ZrO2: Karimi et al. in 2012 investigated the process of spontaneous imbibition of 5wt% ZrO2 nanofluid into an oil-wet carbonate reservoir. They claimed that adsorption of hydrophilic synthesized ZrO2 NPs and the mixture of nonionic surfactants onto the rock surface leads to the formation of a nano-textured surface which can modify reservoir rock wettability toward more water-wetness better than NPs alone and consequently more oil is recovered [14].

Al2O3: Ogolo et al. in 2012 claimed that Al2O3 NPs (dispersing in distilled water or brine with a salinity of 30,000 ppm) perform well in EOR due to the oil viscosity reduction [10]. However, a year later, Giraldo et al. observed that Al2O3 can also alter the wettability of sandstones from severe oil-wet to severe water-wet when synthesized by an anionic surfactant.
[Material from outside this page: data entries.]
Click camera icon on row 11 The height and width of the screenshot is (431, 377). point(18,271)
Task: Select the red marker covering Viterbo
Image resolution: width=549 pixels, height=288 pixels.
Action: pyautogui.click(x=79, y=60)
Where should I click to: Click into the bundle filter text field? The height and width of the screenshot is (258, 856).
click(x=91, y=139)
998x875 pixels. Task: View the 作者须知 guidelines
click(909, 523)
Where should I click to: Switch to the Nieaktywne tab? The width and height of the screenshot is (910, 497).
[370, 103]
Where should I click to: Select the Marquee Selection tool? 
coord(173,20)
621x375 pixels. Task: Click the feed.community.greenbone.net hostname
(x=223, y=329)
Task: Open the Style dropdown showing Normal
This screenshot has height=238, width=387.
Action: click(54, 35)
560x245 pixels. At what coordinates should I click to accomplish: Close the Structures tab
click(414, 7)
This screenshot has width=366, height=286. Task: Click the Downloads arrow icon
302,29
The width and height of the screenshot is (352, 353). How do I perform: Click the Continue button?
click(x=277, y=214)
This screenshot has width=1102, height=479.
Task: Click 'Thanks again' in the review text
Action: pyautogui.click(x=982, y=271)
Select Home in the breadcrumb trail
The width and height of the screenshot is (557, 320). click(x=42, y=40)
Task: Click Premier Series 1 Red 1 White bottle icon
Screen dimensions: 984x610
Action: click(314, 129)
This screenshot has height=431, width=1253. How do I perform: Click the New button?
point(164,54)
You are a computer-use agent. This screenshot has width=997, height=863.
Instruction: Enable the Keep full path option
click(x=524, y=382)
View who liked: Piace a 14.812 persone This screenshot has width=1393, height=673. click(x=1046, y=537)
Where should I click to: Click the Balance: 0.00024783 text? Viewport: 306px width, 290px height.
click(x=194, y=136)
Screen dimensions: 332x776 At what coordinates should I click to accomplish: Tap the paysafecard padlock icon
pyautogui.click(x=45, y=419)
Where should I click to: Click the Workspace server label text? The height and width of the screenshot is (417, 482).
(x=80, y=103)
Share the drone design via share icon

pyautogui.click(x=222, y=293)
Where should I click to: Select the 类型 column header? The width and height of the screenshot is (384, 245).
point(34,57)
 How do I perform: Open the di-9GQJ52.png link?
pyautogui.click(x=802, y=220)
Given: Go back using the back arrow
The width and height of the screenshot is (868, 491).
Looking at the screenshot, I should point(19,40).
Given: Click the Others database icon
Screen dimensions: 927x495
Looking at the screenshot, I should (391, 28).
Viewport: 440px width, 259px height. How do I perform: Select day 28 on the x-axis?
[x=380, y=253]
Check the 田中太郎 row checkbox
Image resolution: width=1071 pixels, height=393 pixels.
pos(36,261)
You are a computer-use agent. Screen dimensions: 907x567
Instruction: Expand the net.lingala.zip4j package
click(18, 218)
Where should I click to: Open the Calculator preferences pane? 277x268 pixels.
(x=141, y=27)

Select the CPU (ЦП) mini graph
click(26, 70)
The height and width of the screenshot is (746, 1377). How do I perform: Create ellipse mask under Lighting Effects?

Among a wide range of nanofluid concentration between 0.01 to 1wt%, the efficiency of surfactant to wettability modification is improved just at a relatively low NPs concentration (equal or lower than 0.05 wt%). Besides, they asserted that imbibition experiments are a good evaluation tool for analyzing the performance of NPs [15]. The ability of Al2O3 NPs for IFT reduction is expressed by Joonaki et al. in 2014 and they observed that the interfacial tension between phases began to reduce when propanol is used as a dispersing agent for Al2O3 NPs [16].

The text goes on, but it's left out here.